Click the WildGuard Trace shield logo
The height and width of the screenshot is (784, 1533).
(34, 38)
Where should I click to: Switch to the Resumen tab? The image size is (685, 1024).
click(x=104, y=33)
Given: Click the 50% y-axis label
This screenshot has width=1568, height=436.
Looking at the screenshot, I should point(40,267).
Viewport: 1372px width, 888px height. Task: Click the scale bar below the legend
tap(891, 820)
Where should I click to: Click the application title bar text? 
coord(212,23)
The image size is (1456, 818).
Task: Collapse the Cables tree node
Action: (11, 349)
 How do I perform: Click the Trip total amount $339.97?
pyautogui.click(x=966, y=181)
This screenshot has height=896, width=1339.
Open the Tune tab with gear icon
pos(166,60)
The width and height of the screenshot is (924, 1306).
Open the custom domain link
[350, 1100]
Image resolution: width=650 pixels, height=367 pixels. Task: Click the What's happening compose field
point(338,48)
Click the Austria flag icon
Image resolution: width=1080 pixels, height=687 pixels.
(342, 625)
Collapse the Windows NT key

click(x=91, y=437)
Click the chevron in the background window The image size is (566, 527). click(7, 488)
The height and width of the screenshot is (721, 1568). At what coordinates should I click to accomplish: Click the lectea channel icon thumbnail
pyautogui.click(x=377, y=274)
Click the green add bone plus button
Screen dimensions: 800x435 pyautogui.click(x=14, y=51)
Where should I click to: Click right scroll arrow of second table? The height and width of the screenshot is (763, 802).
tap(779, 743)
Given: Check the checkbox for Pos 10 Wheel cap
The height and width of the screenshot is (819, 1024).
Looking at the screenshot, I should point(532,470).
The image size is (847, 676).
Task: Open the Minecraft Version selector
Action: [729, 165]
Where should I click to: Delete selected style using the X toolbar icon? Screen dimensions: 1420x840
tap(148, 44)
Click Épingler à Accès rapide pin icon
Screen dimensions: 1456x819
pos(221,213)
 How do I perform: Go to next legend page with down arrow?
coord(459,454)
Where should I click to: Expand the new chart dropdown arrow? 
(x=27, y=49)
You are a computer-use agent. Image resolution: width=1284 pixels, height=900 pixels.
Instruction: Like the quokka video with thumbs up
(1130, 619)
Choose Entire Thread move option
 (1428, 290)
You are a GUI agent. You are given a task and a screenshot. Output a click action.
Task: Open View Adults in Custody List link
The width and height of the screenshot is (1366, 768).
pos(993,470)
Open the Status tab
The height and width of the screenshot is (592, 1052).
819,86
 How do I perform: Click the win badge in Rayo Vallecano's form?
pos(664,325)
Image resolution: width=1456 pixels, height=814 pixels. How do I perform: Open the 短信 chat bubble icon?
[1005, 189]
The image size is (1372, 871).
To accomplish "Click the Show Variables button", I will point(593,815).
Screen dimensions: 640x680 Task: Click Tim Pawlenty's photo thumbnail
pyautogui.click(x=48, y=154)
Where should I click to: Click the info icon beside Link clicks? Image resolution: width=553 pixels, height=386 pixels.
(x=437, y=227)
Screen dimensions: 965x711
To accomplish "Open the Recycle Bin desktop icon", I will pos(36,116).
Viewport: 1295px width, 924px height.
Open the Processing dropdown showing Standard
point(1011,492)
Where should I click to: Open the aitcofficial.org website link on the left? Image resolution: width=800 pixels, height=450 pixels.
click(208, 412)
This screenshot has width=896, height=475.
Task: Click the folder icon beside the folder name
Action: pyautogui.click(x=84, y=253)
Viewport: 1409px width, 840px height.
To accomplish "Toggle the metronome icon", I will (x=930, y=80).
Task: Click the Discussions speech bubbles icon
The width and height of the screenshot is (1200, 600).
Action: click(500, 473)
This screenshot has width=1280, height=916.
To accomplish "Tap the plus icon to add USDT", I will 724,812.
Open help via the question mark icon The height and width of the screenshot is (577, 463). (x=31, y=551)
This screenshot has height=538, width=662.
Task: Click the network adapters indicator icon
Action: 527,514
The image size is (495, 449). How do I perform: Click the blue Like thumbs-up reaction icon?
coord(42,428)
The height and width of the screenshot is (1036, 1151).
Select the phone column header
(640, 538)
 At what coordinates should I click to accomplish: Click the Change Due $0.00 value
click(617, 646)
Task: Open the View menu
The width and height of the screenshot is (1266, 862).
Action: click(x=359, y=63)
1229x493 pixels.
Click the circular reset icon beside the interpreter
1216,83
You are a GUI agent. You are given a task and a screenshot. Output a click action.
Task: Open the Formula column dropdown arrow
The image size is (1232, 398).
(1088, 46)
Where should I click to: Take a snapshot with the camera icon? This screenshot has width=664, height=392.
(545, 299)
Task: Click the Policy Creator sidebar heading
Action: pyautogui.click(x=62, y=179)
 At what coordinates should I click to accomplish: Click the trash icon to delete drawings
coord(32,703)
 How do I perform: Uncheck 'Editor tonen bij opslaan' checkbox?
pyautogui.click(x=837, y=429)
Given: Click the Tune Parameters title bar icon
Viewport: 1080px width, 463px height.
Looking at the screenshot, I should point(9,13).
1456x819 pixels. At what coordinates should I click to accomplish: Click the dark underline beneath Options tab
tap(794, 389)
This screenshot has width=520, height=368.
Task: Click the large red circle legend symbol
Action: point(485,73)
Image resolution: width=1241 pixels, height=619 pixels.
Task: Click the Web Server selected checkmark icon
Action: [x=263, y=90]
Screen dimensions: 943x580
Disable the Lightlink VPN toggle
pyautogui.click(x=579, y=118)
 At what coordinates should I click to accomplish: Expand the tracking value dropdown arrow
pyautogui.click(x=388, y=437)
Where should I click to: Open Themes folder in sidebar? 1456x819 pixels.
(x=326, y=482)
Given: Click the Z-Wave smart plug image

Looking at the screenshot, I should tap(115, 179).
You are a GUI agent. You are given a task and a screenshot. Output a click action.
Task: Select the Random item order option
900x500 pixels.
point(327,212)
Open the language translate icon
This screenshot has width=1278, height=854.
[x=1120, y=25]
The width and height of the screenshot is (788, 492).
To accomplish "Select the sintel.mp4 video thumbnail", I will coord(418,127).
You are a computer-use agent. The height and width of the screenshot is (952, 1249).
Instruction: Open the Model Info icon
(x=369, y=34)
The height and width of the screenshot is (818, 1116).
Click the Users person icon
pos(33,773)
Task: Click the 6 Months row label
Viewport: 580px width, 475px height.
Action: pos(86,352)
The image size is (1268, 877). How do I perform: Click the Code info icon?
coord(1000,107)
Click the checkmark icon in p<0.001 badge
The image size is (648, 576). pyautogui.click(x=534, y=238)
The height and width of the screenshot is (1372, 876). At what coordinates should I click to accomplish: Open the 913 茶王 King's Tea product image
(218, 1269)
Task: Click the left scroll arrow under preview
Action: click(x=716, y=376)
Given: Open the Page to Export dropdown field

• [WHAT TO PRODUCE]
Could you reproduce every one of the rows above word for word, changing nothing?

• [SOLUTION TO THIS PROBLEM]
Click the WildGuard Trace shield logo
The height and width of the screenshot is (784, 1533).
(34, 38)
Where should I click to: Switch to the Resumen tab? The image size is (685, 1024).
click(x=104, y=33)
Given: Click the 50% y-axis label
This screenshot has width=1568, height=436.
Looking at the screenshot, I should point(40,267).
Viewport: 1372px width, 888px height. Task: Click the scale bar below the legend
tap(891, 820)
Where should I click to: Click the application title bar text? 
coord(212,23)
The image size is (1456, 818).
Task: Collapse the Cables tree node
Action: (11, 349)
 How do I perform: Click the Trip total amount $339.97?
pyautogui.click(x=966, y=181)
This screenshot has height=896, width=1339.
Open the Tune tab with gear icon
pos(166,60)
The width and height of the screenshot is (924, 1306).
Open the custom domain link
[350, 1100]
Image resolution: width=650 pixels, height=367 pixels. Task: Click the What's happening compose field
point(338,48)
Click the Austria flag icon
Image resolution: width=1080 pixels, height=687 pixels.
(342, 625)
Collapse the Windows NT key

click(x=91, y=437)
Click the chevron in the background window The image size is (566, 527). click(7, 488)
The height and width of the screenshot is (721, 1568). At what coordinates should I click to accomplish: Click the lectea channel icon thumbnail
pyautogui.click(x=377, y=274)
Click the green add bone plus button
Screen dimensions: 800x435 pyautogui.click(x=14, y=51)
Where should I click to: Click right scroll arrow of second table? The height and width of the screenshot is (763, 802).
tap(779, 743)
Given: Check the checkbox for Pos 10 Wheel cap
The height and width of the screenshot is (819, 1024).
Looking at the screenshot, I should point(532,470).
The image size is (847, 676).
Task: Open the Minecraft Version selector
Action: [729, 165]
Where should I click to: Delete selected style using the X toolbar icon? Screen dimensions: 1420x840
tap(148, 44)
Click Épingler à Accès rapide pin icon
Screen dimensions: 1456x819
pos(221,213)
 How do I perform: Go to next legend page with down arrow?
coord(459,454)
Where should I click to: Expand the new chart dropdown arrow? 
(x=27, y=49)
You are a computer-use agent. Image resolution: width=1284 pixels, height=900 pixels.
Instruction: Like the quokka video with thumbs up
(1130, 619)
Choose Entire Thread move option
 (1428, 290)
You are a GUI agent. You are given a task and a screenshot. Output a click action.
Task: Open View Adults in Custody List link
The width and height of the screenshot is (1366, 768).
pos(993,470)
Open the Status tab
The height and width of the screenshot is (592, 1052).
819,86
 How do I perform: Click the win badge in Rayo Vallecano's form?
pos(664,325)
Image resolution: width=1456 pixels, height=814 pixels. How do I perform: Open the 短信 chat bubble icon?
[1005, 189]
The image size is (1372, 871).
To accomplish "Click the Show Variables button", I will point(593,815).
Screen dimensions: 640x680 Task: Click Tim Pawlenty's photo thumbnail
pyautogui.click(x=48, y=154)
Where should I click to: Click the info icon beside Link clicks? Image resolution: width=553 pixels, height=386 pixels.
(x=437, y=227)
Screen dimensions: 965x711
To accomplish "Open the Recycle Bin desktop icon", I will pos(36,116).
Viewport: 1295px width, 924px height.
Open the Processing dropdown showing Standard
point(1011,492)
Where should I click to: Open the aitcofficial.org website link on the left? Image resolution: width=800 pixels, height=450 pixels.
click(208, 412)
This screenshot has width=896, height=475.
Task: Click the folder icon beside the folder name
Action: pyautogui.click(x=84, y=253)
Viewport: 1409px width, 840px height.
To accomplish "Toggle the metronome icon", I will (x=930, y=80).
Task: Click the Discussions speech bubbles icon
The width and height of the screenshot is (1200, 600).
Action: click(500, 473)
This screenshot has width=1280, height=916.
To accomplish "Tap the plus icon to add USDT", I will 724,812.
Open help via the question mark icon The height and width of the screenshot is (577, 463). (x=31, y=551)
This screenshot has height=538, width=662.
Task: Click the network adapters indicator icon
Action: 527,514
The image size is (495, 449). How do I perform: Click the blue Like thumbs-up reaction icon?
coord(42,428)
The height and width of the screenshot is (1036, 1151).
Select the phone column header
(640, 538)
 At what coordinates should I click to accomplish: Click the Change Due $0.00 value
click(617, 646)
Task: Open the View menu
The width and height of the screenshot is (1266, 862).
Action: click(x=359, y=63)
1229x493 pixels.
Click the circular reset icon beside the interpreter
1216,83
You are a GUI agent. You are given a task and a screenshot. Output a click action.
Task: Open the Formula column dropdown arrow
The image size is (1232, 398).
(1088, 46)
Where should I click to: Take a snapshot with the camera icon? This screenshot has width=664, height=392.
(545, 299)
Task: Click the Policy Creator sidebar heading
Action: pyautogui.click(x=62, y=179)
 At what coordinates should I click to accomplish: Click the trash icon to delete drawings
coord(32,703)
 How do I perform: Uncheck 'Editor tonen bij opslaan' checkbox?
pyautogui.click(x=837, y=429)
Given: Click the Tune Parameters title bar icon
Viewport: 1080px width, 463px height.
Looking at the screenshot, I should point(9,13).
1456x819 pixels. At what coordinates should I click to accomplish: Click the dark underline beneath Options tab
tap(794, 389)
This screenshot has width=520, height=368.
Task: Click the large red circle legend symbol
Action: point(485,73)
Image resolution: width=1241 pixels, height=619 pixels.
Task: Click the Web Server selected checkmark icon
Action: [x=263, y=90]
Screen dimensions: 943x580
Disable the Lightlink VPN toggle
pyautogui.click(x=579, y=118)
 At what coordinates should I click to accomplish: Expand the tracking value dropdown arrow
pyautogui.click(x=388, y=437)
Where should I click to: Open Themes folder in sidebar? 1456x819 pixels.
(x=326, y=482)
Given: Click the Z-Wave smart plug image

Looking at the screenshot, I should tap(115, 179).
You are a GUI agent. You are given a task and a screenshot. Output a click action.
Task: Select the Random item order option
900x500 pixels.
point(327,212)
Open the language translate icon
This screenshot has width=1278, height=854.
[x=1120, y=25]
The width and height of the screenshot is (788, 492).
To accomplish "Select the sintel.mp4 video thumbnail", I will coord(418,127).
You are a computer-use agent. The height and width of the screenshot is (952, 1249).
Instruction: Open the Model Info icon
(x=369, y=34)
The height and width of the screenshot is (818, 1116).
Click the Users person icon
pos(33,773)
Task: Click the 6 Months row label
Viewport: 580px width, 475px height.
Action: pos(86,352)
The image size is (1268, 877). How do I perform: Click the Code info icon?
coord(1000,107)
Click the checkmark icon in p<0.001 badge
The image size is (648, 576). pyautogui.click(x=534, y=238)
The height and width of the screenshot is (1372, 876). At what coordinates should I click to accomplish: Open the 913 茶王 King's Tea product image
(218, 1269)
Task: Click the left scroll arrow under preview
Action: click(x=716, y=376)
Given: Open the Page to Export dropdown field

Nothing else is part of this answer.